My 5 Step Drupal Installation Guide

Drupal is a powerful and free CMS which is a good choice for webmasters who need more functionality out of their sites than that which WordPress gives them. Check out my complete Drupal vs WordPress post to learn more. For now, here is my 5-step Drupal installation guide with an emphasis on ease.

Drupal Installation Guide

First, you need a website and hosting. Most hosting providers offer cPanel for managing your website’s files and MySQL database. I recommend HostGator for hosting and GoDaddy or NameCheap as a domain registrar. Most instances of cPanel offer Softalicious or some variation for installing Drupal with just a few clips and information for labeling the database, username, etc.drupal installation guide

I prefer the manual installation so I know everything has been installed correctly and up to date, plus it can make it easier to update later on. Anyway, on with the Drupal installation guide.


First, download the latest recommended release of the latest version over at Drupal ( At the time of this article, version 7 is the latest, but Drupal 8 should be released soon.


Next, unpack Drupal 7 in the root directory of your website using “File Manager”. That folder will likely already exist if you’ve added that domain to your hosting account. Basically just upload the zip file of Drupal to that root directory of the website, then click “extract” to unpack the zipped folder.


Now from the root directory of your website, click “sites”, click “default”, then copy the “default.settings.php” file and rename the copy just “settings.php” (without the quotes). Change the permissions of the “settings.php” file by right clicking on the file and selecting “change permissions from the choices which appear. Change the numbers to 666 for the moment so that Drupal can install itself properly. After the installation, Drupal should automatically change the permissions to 444, meaning it won’t be able to be changed again unless you log into your cPanel and change the permissions yourself. I recommend logging back into your File Manager and checking to make sure that the permissions of the “settings.php” file reverted back to 444 just in case after the installation is complete in step 5.

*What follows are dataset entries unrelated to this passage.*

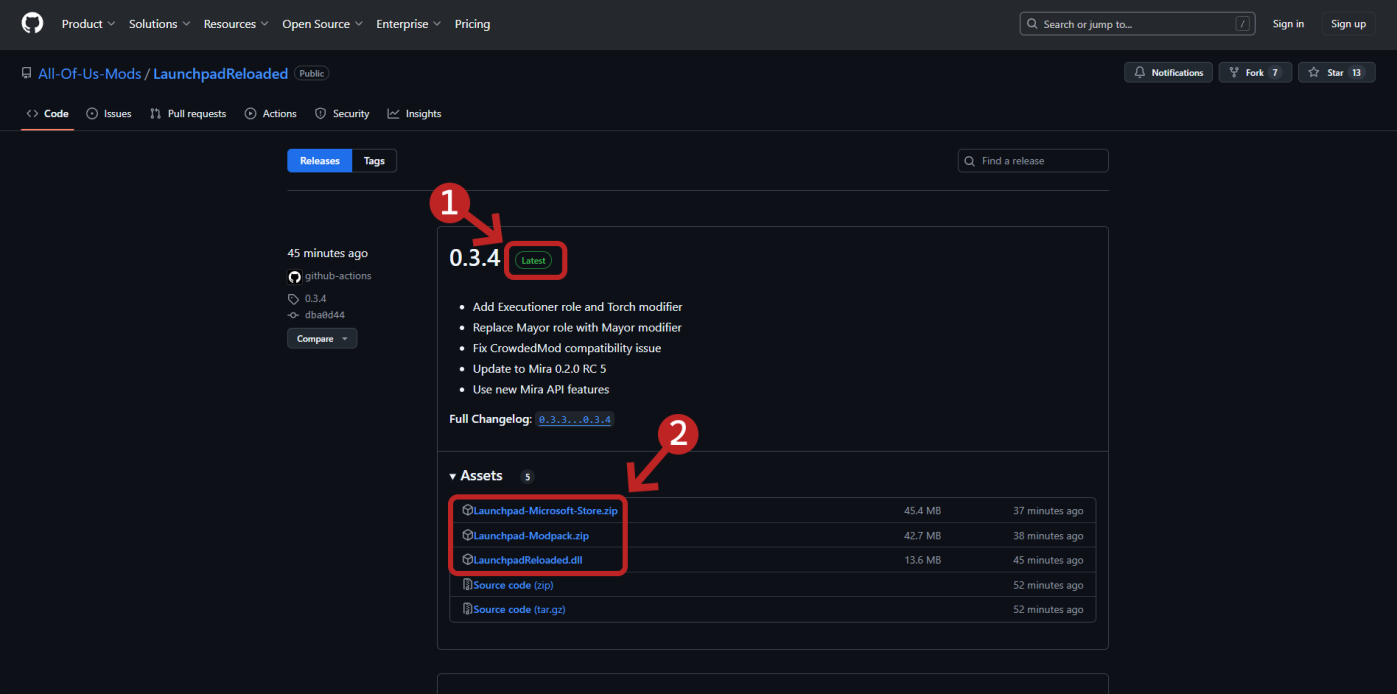
Task: Open the Full Changelog 0.3.3...0.3.4 link
Action: 574,419
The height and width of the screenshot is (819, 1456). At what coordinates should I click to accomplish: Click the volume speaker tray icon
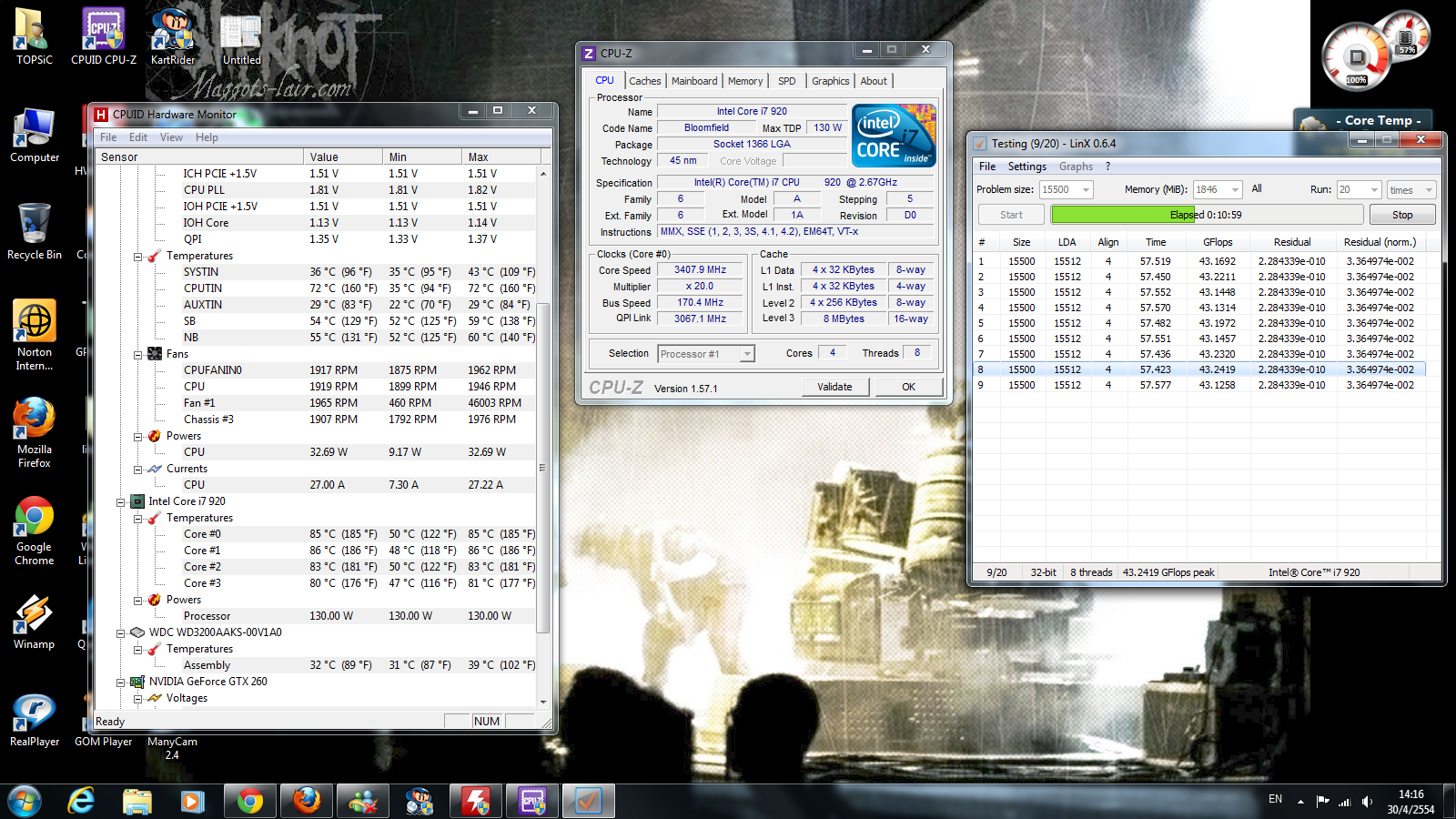[x=1367, y=802]
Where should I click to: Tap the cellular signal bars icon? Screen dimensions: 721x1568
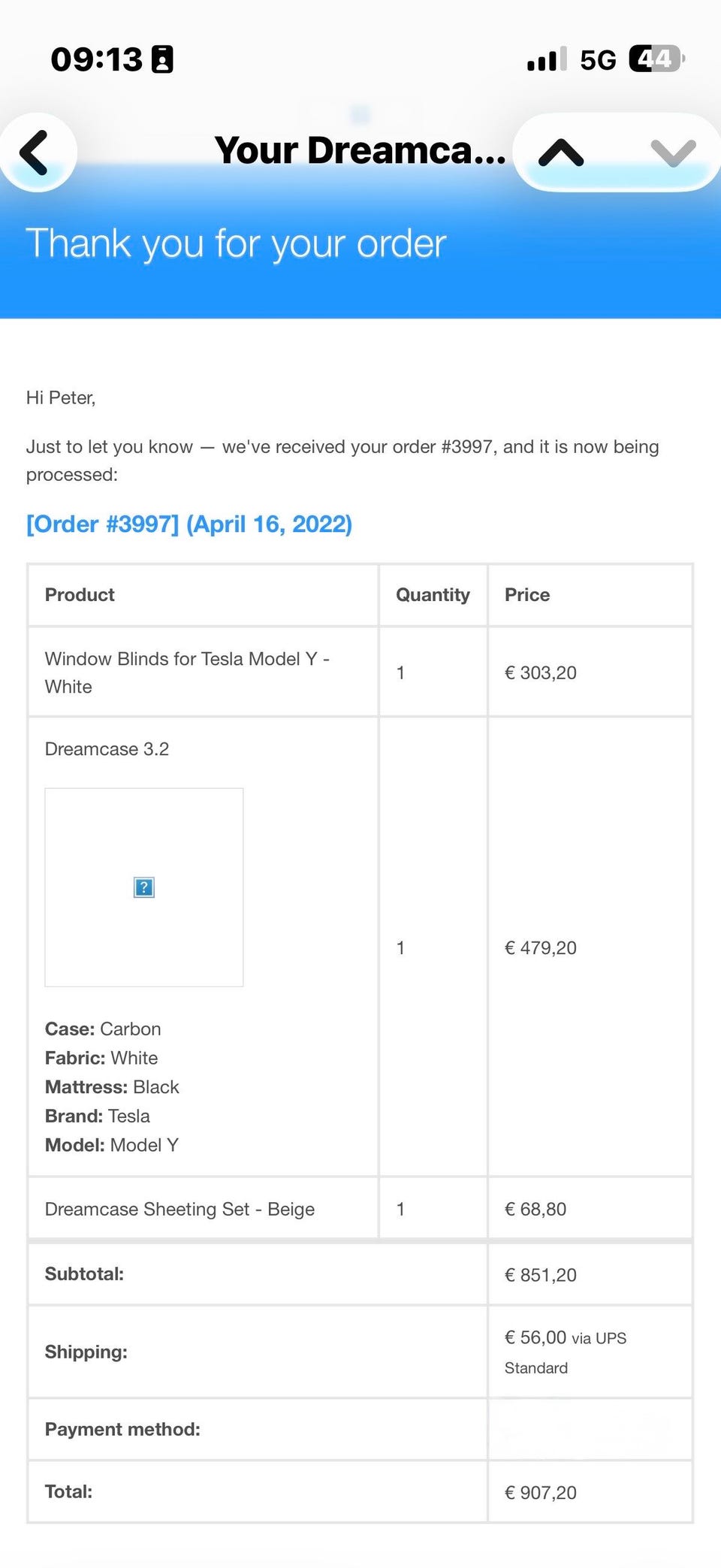546,59
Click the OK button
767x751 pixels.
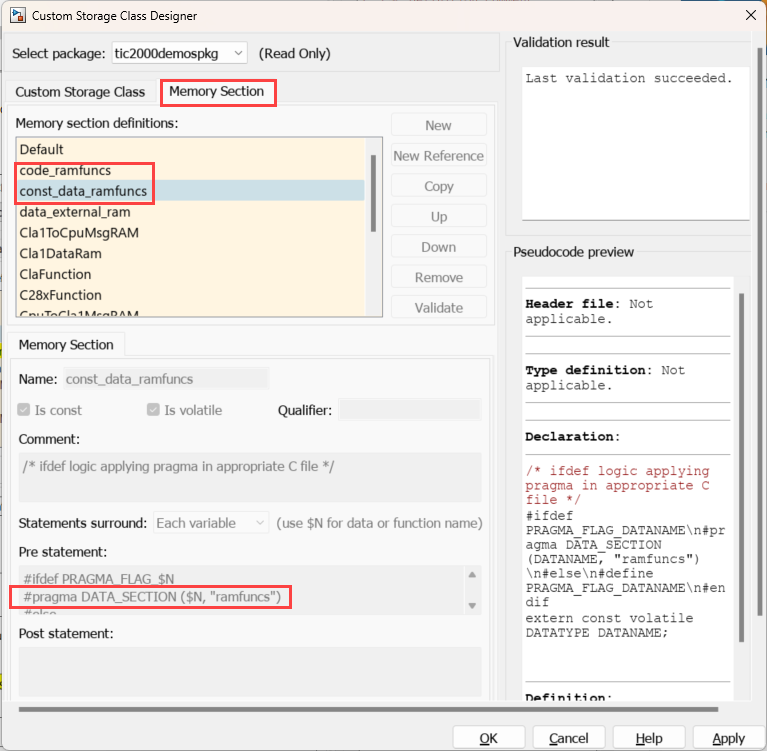(x=488, y=738)
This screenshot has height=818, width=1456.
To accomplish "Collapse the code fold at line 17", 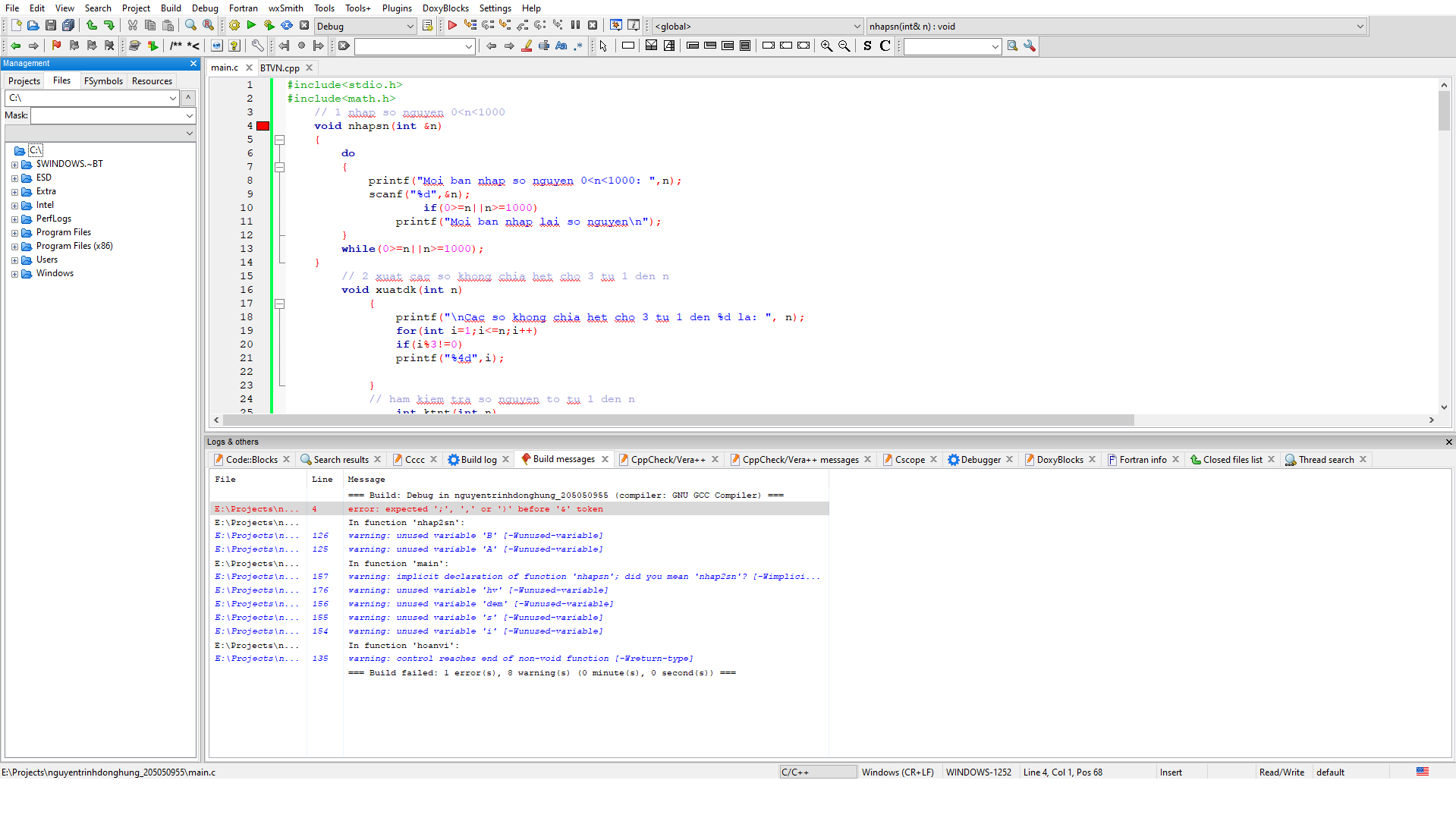I will (x=279, y=304).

Go back to your cPanel and click on the MySQL icon. Come up with a name for your new database which you’ll store your Drupal content in, something relevant to your site. Next, go down to the “add a new user” section, and add a username and password. Write all of this down as you’ll need it when you’re setting up your Drupal installation. Now you just need to go lower down on the page to add that new user to the corresponding new database. Give that user all permissions and you’re good to go.


Finally we’re ready to install Drupal. This is the easiest part and to do this all you have to do is navigate over to the URL of your website which you’ve installed Drupal and it’s all pretty straightforward from there. Drupal will prompt you to enter the database name and corresponding username/password so that Drupal will have access to the database. That’s basically it, your new Drupal powered site is ready to go.